Comment 15 for bug 688541

Revision history for this message
Michael Biebl (mbiebl) wrote : Re: [Bug 688541] Re: race condition on shutdown (leads to corrupted fs)

2010/12/16 Clint Byrum <email address hidden>:
>
> /etc/init.d/sendsigs has this code:
>
>
>        # Upstart jobs have their own "stop on" clauses that sends
>        # SIGTERM/SIGKILL just like this, so if they're still running,
>        # they're supposed to be
>        for pid in $(initctl list | sed -n -e "/process [0-9]/s/.*process //p"); do
>                OMITPIDS="${OMITPIDS:+$OMITPIDS }-o $pid"
>        done
>
>
> It uses this to determine which pids not to kill because, presumably, upstart should be managing them.
>
> However, this code is flawed. killall5 will kill the children of all of
> these if they are multi process daemons or scripts running things.

This observation is correct. On the other hand, isn't this exactly
what the sendsigs script is for: clean up any remaining, stray
processes which have not been stopped by its corresponding sysv init
script or upstart job (or have been e.g. started by the user)?

But I guess you are right, we should first stop all upstart jobs, give
them time to finish stopping, and then let sendsigs clean up anything
remaining afterwards.

> However, this technique can actually be used to determine if there are
> still jobs that are supposed to be stopped, but haven't finished
> stopping yet. Since they should be listed as stop/(pre-stop|post-
> stop|killed), we can determine exactly which pids we expect to go away.
> Since upstart has its own idea of how long to wait before it kills
> these, we should actually wait indefinitely.
>
> I'm attaching a debdiff that solves the race as far as I can tell,
> though I think it needs a good long look, since it could mean shutdowns
> hang for a long time waiting (I'm especially curious if the pre-stop
> /post-stop's are subject to kill timeout)

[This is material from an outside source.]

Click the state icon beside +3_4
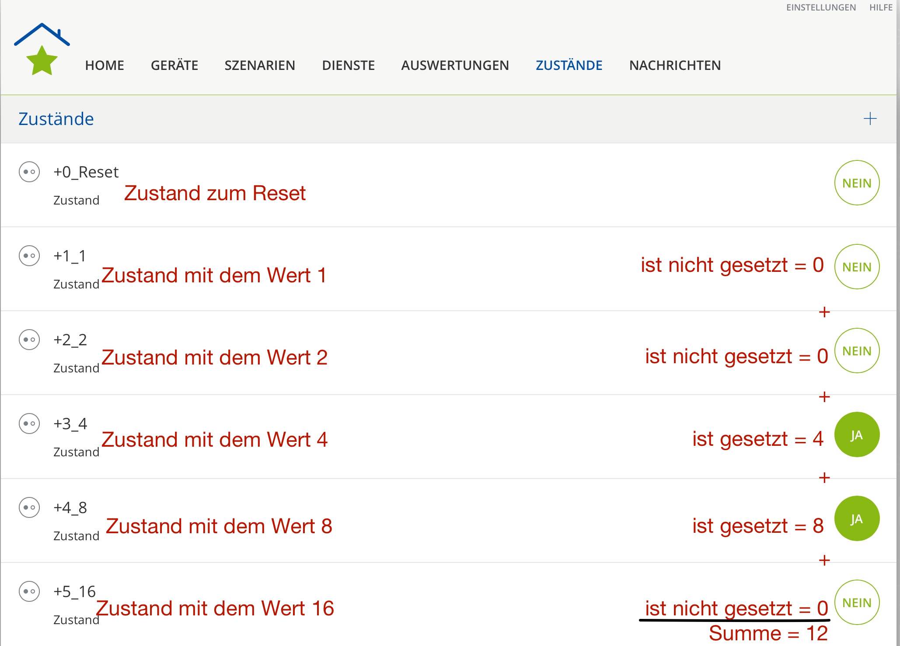This screenshot has height=646, width=900. [x=29, y=424]
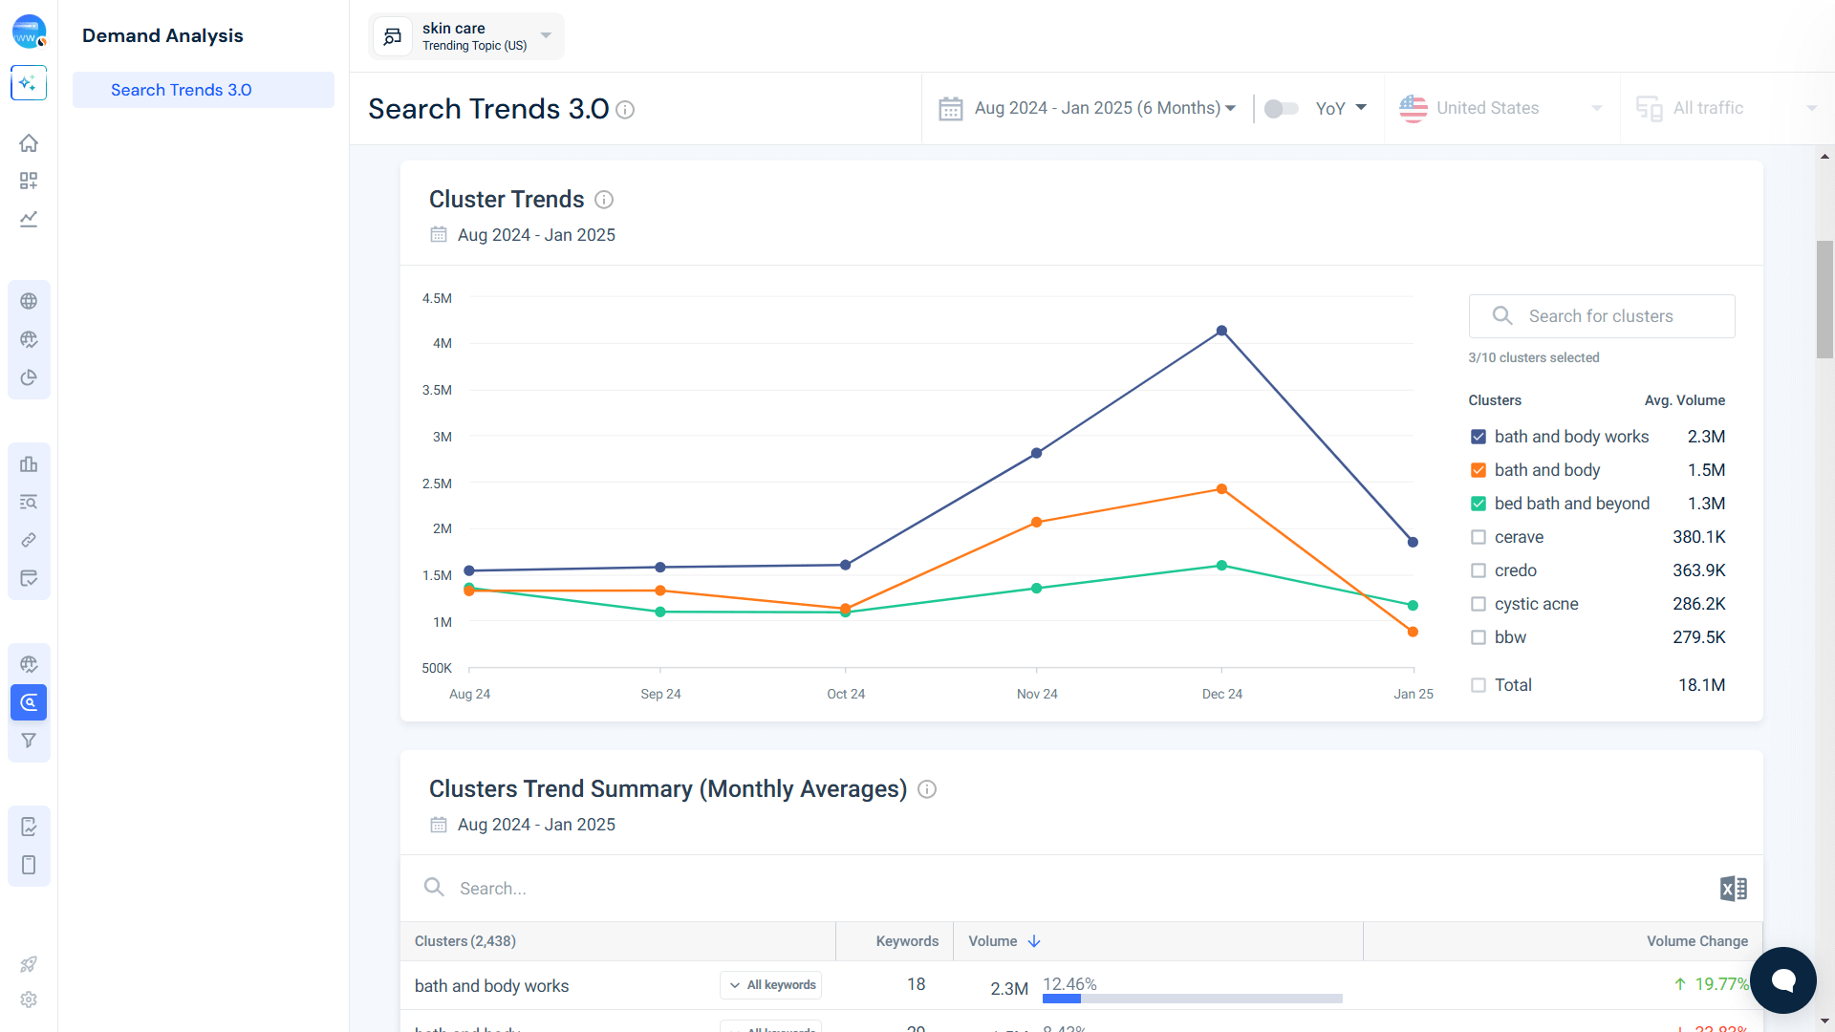Open the Excel export icon in summary table
Viewport: 1835px width, 1032px height.
tap(1733, 889)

This code is still racy, afaics. What about upstart jobs, which are
not stopped by "stop on runlevel [016]"? They could receive their stop
signal at a point when your loop has already been run.

If you don't want to change existing jobs, we probably have to pick up
Ante's suggestion, and do the following in sendsigs:

1) run a for loop to wait for *all* running upstart jobs to stop.
upstart jobs which need to keep running past sendsigs (e.g. plymouth)
need to signal that using a similar mechanism like the killall5
sendsigs.d omit interface. I'd at least give upstart jobs 60secs time
to stop, so big databases etc have enough time to cleanly shutdown
2.) run a for loop and send SIGTERM all remaining processes, but do
*not* add upstart pids to $OMITPIDS
3.) send a final SIGKILL if any processes are left.

Regarding 1.), it would be nice to have a native C implementation in
upstart, instead of running initctl, grep and sleep manually.